▶ Text shown
— Start —

# Apple wood bowl



## Wilson's Woodworking (Jan 6, 2016)

Here is the finished project on the apple wood bowl blank I turned to show @norman vandyke that the spalted apple wood was turnable. I don't usually say this about the stuff I make but I like the way this bowl turned out.My wife has it proudly on display in her china hutch with her more fancy dishes.

Reactions: Like 8 | EyeCandy! 15 | Funny 1 | Way Cool 5


----------



## norman vandyke (Jan 6, 2016)

That is a fine looking bowl!

Reactions: Thank You! 1


----------



## woodtickgreg (Jan 6, 2016)

That is a very nice piece, lots going on in that one, beautiful wood.

Reactions: Thank You! 1


----------



## Jim Beam (Jan 6, 2016)

Nicely done!

Reactions: Thank You! 1


----------



## Wilson's Woodworking (Jan 6, 2016)

— End —

▶ Source data
— Start —

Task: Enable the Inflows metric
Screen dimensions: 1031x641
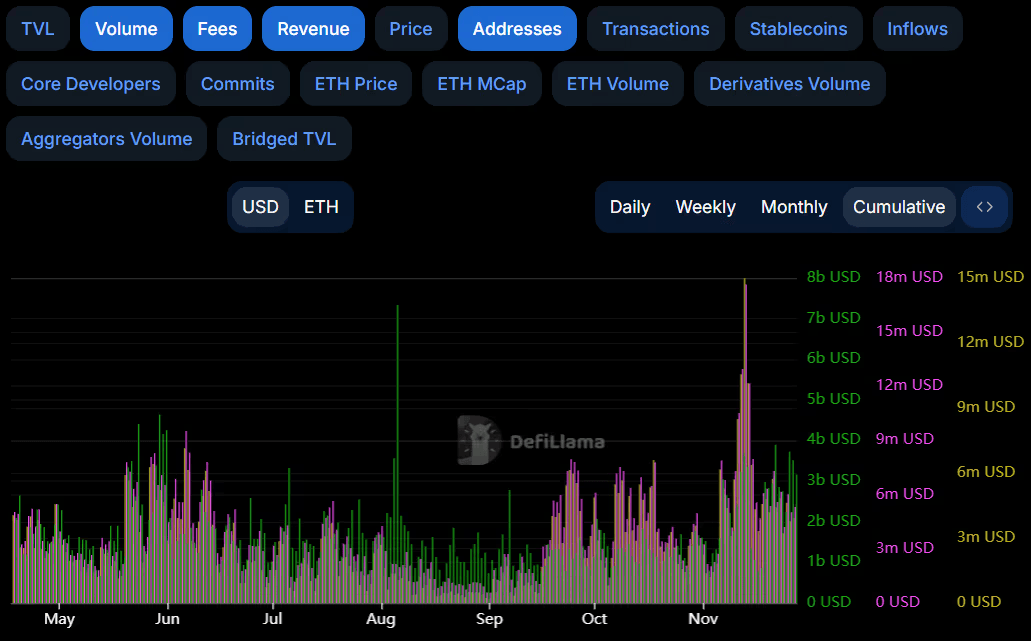Action: pos(917,28)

— End —

▶ Exercise instructions
[1] Answer these questions from the apple wood bowl thread:
(a) Where does the first poster's wife keep the bowl?
(b) What did the first poster turn the bowl blank to show norman vandyke?
(c) What word does woodtickgreg use to describe the wood?
[2] Supply a continuation of the apple wood bowl thread, picking up from the point at which it stops.
The lines are separate material, unconnected with the thread about the apple wood bowl.

▶ Outputs
[1]
(a) In her china hutch, with her more fancy dishes.
(b) That the spalted apple wood was turnable.
(c) Beautiful.

[2]
I just looked at the picture of the inside of the bowl on a large monitor. What looks like scratches on the bottom of this bowl are not there on the real bowl. I am not sure what caused it to look like that.


----------



## Kevin (Jan 6, 2016)

That's a sweet bowl. As said there's a lot of fun stuff to look at in that one and I like the shape you gave it.

Reactions: Thank You! 1


----------



## ironman123 (Jan 6, 2016)

very nice bowl from a gorgeous piece of Applewood. I have made some nice pens and duck calls from some like that and everyone really liked the wood. Me too.

Reactions: Thank You! 1


----------



## justallan (Jan 6, 2016)

Nice job. Now I might have to actually try to do something with the apple wood that I got from Norm.

Reactions: Agree 1


----------



## Nature Man (Jan 6, 2016)

I can see why your wife put it in the china hutch -- gorgeous! Chuck

Reactions: Thank You! 1


----------



## ripjack13 (Jan 6, 2016)

Wowzerz!!! Nice!!!

Reactions: Thank You! 1


----------



## Wilson's Woodworking (Jan 6, 2016)

ripjack13 said:


> Wowzerz!!! Nice!!!


You sure have a way with words.

Reactions: Thank You! 1


----------



## ripjack13 (Jan 6, 2016)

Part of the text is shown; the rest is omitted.